The world of my childhood suddenly seems whole and perfect for a few seconds—a few minutes, maybe—with the illusion of peace, harmony, and goodwill for all.
But then, reality hits me.
Days in bombed-out Europe
World War II had thrown millions of people out of their homes all over Europe and turned many survivors into refugees without money, jobs, or hope. Countless people lived in refugee camps, bunkers, in the streets, or in overcrowded places.
My father, a young journalist and war correspondent, aged 31, was missing in action.

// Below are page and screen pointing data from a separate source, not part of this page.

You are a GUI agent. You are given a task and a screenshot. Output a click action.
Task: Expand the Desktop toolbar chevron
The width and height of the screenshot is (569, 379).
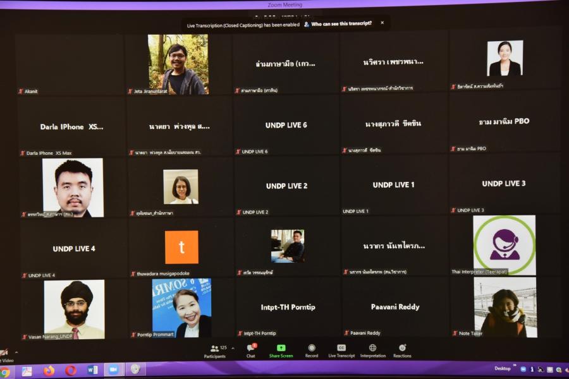pyautogui.click(x=515, y=365)
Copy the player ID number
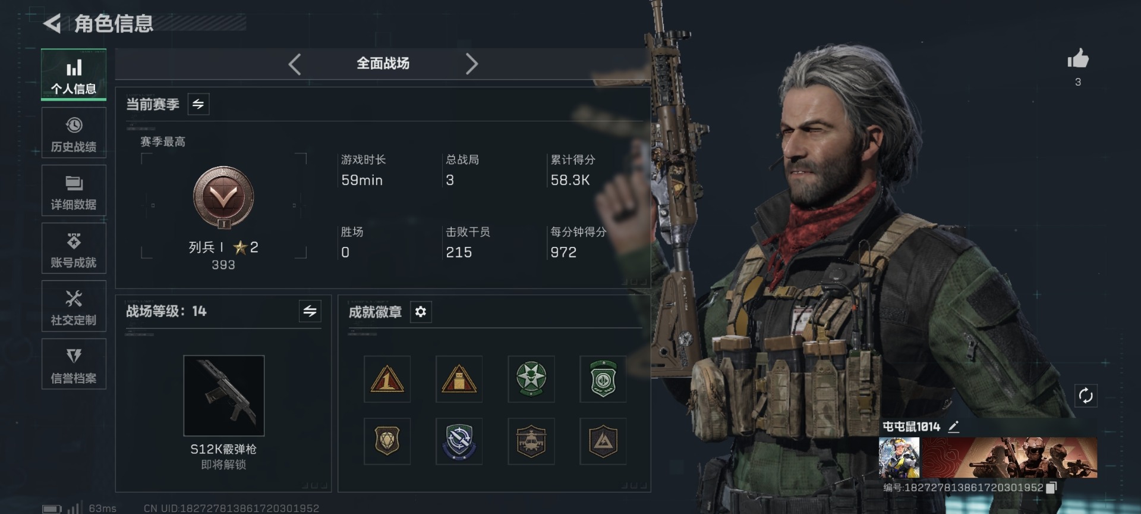Viewport: 1141px width, 514px height. 1051,488
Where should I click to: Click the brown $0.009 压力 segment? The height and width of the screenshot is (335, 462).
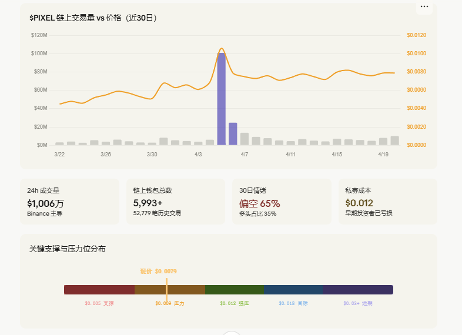(170, 290)
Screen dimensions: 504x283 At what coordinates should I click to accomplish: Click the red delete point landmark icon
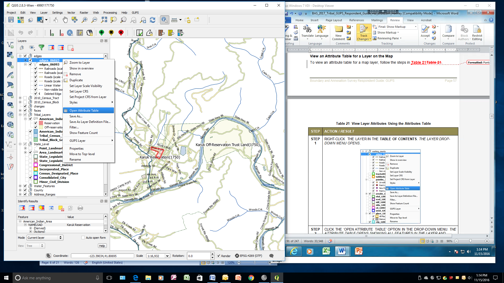(121, 33)
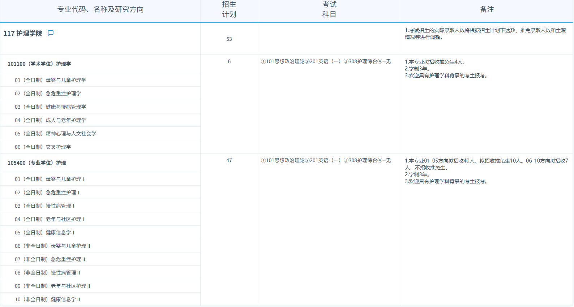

In 1948, an old relative invited my mother, my little sister, and me to share her small, one-bedroom apartment with two other families in Wuppertal, a city near Düsseldorf and Cologne. When we looked out the window, blackened ruins of a once-large apartment building stared us in the face.
When the singing stops
on Christmas Eve—year after year
Soon, my grandmother stopped singing. She took out her little handkerchief and sobbed. Two songs later, my grandfather stopped singing, too. He rubbed his eyes with his big hands, pretending that he had some dust in his eyes. It took me some years before I realized why they stopped singing: both my grandparents had lost their only son, drafted at 17, killed in Russia.
My father had disappeared in the Soviet Union. None of us knew for many years after the war that Russian partisans had thrown a Molotov cocktail under his car and blown him and his driver up in the summer of 1944. My mother, unaware that she already was a widow, yet filled with fear and apprehension, stopped singing and started to cry.
In spite of all the tears, my little sister and I kept singing, no matter what. We both wanted to save Christmas—Heiligabend after Heiligabend. The same scenario repeated itself every year, way into the 1950s.
Each Christmas song in Philly brings back the sorrow and the joy
in the ruins of Europe

As in all the years before, I fight tears, aware that after all these many decades, I’m still allowed to re-live those Christmas evenings of my childhood whenever snow falls gently onto my computer screen and a children’s choir in Bavaria sings Weihnachtslieder, courtesy of YouTube.
Christmas wish:
May those who come after us
do a better job than we did
Fröhliche Weihnachten, merry Christmas, and a heart full of hope.
One day, may those who come after us, doing a better job than we did, hand over permanent peace as a present for the generations to come—not just for Christmas, but for life.